Another renowned growth investor was Philip Arthur Fisher, who like Price, also stressed the importance of having a long-term investment outlook. He advocated for a concentrated portfolio of companies and believed that companies with low or no dividends would be the most likely to generate above average profits.
Our firm’s funds contain 15 to 25 stocks, with one or two stocks added and removed each year so our investment philosophy is also very aligned with Fisher’s approach.
It’s not too late to get on board
The current COVID-19 crisis is unsettling and is wreaking havoc on the markets, but it is also creating opportunities to purchase quality companies at attractive prices.

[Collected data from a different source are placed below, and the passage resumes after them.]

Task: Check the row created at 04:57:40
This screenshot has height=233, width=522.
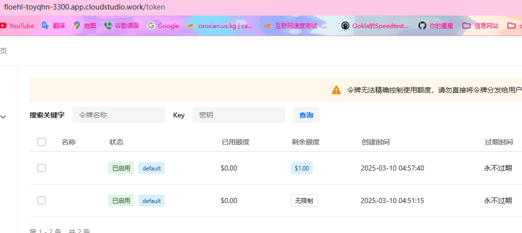Action: coord(42,168)
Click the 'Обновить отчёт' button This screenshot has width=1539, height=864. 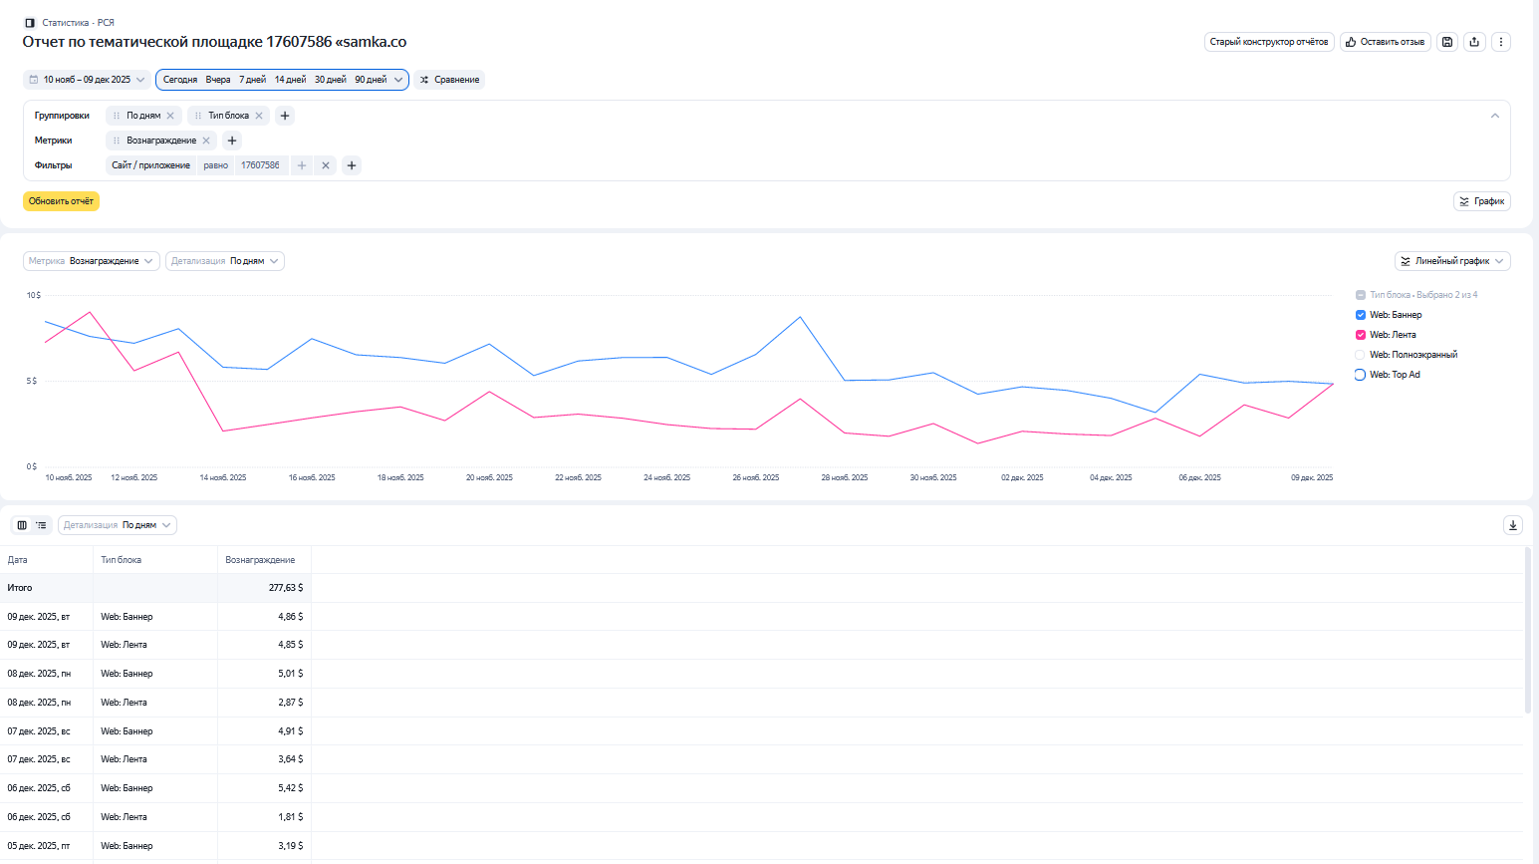click(61, 201)
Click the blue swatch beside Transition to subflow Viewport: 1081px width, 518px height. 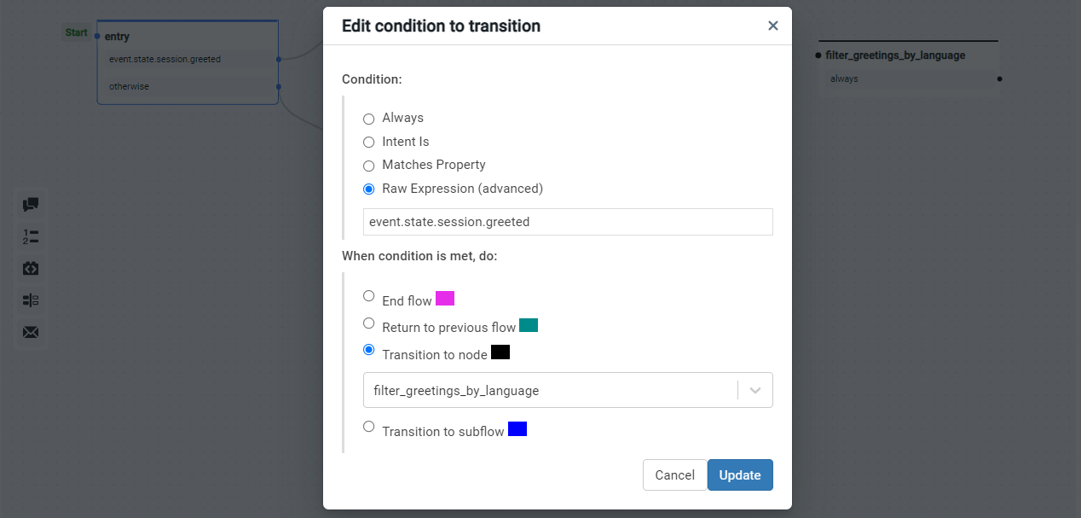pos(517,428)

As we mentioned before, we think there are various long-term structural inhibitors to economic growth which is why we believe the market today is increasingly becoming a ‘winner takes all’ environment.
This means that beaten down companies will continue to be beaten down by higher quality companies in the absence of strong and sustained overall economic growth. In this environment, technology disrupters like Amazon, Facebook and Google will likely continue to outperform the market.
There are also plenty of other companies which aren’t household names which we believe will outperform. We like modern businesses that invest in R&D, but these businesses are hard to find in Australia.
Looking ahead, we think investors should focus on businesses and investment styles that are not reliant for success on high levels of economic growth and low levels of competition.
Instead, investors should look for businesses which can compete in a disrupted world – where technology has changed the way we work, interact with each other and pay for goods and services.
Old-world profit drivers simply don’t work anymore – and the companies which are set to dominate, as we have said, are those with structural tailwinds, a sustainable competitive advantage, low levels of debt and run by a management team with a long-term focus and skin in the game.
The bottom line is that value investing, which relies heavily on investing in average businesses which are themselves reliant on a strong economy to succeed, will not work in a global economy which is no longer growing. In fact, since the GFC, the so-called ‘value anomaly’ has disappeared, and growth investing, which includes qualitative as well as quantitative analysis is becoming increasingly important – and more likely to produce results.